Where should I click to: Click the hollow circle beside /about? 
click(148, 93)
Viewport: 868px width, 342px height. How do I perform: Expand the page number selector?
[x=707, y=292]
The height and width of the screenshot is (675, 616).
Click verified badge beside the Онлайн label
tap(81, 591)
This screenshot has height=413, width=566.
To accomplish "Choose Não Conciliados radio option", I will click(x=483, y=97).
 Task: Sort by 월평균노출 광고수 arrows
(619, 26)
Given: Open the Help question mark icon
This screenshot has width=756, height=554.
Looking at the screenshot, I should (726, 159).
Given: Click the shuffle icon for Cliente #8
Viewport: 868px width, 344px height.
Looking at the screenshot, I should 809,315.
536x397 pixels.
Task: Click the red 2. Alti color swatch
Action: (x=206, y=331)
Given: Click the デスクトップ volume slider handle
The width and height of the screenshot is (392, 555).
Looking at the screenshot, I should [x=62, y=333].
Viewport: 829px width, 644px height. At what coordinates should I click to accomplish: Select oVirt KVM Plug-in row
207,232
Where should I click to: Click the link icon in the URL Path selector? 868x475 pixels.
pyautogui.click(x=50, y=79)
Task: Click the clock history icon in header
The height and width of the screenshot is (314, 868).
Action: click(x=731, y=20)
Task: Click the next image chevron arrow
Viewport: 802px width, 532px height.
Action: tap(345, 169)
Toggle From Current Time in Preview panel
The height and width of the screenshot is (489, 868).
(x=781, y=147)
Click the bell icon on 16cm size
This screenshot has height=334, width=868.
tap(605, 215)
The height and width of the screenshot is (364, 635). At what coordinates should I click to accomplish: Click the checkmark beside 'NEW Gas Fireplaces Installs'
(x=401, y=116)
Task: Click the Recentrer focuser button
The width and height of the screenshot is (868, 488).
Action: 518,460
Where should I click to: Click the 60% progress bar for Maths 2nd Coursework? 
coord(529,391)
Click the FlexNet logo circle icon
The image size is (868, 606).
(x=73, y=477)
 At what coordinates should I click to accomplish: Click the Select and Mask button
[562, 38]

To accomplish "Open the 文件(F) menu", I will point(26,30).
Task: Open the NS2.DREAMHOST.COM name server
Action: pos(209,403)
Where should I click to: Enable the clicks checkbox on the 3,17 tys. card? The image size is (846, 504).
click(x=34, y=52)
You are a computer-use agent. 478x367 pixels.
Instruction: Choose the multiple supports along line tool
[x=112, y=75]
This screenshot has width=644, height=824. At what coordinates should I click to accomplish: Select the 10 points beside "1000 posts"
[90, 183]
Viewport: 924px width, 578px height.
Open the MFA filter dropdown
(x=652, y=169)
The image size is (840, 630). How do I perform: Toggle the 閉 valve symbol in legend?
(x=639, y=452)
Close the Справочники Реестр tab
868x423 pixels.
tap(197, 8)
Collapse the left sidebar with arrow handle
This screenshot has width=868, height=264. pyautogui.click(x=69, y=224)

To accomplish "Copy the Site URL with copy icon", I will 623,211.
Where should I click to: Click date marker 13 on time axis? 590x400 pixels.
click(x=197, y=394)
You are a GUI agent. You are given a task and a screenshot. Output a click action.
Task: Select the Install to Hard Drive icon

────────────────────

Which lines of the material above hold the string "agent"? Pull them out.

Response area |
You are a computer-use agent. 478x367 pixels.
You are a GUI agent. You are given a task and a screenshot. Output a click action.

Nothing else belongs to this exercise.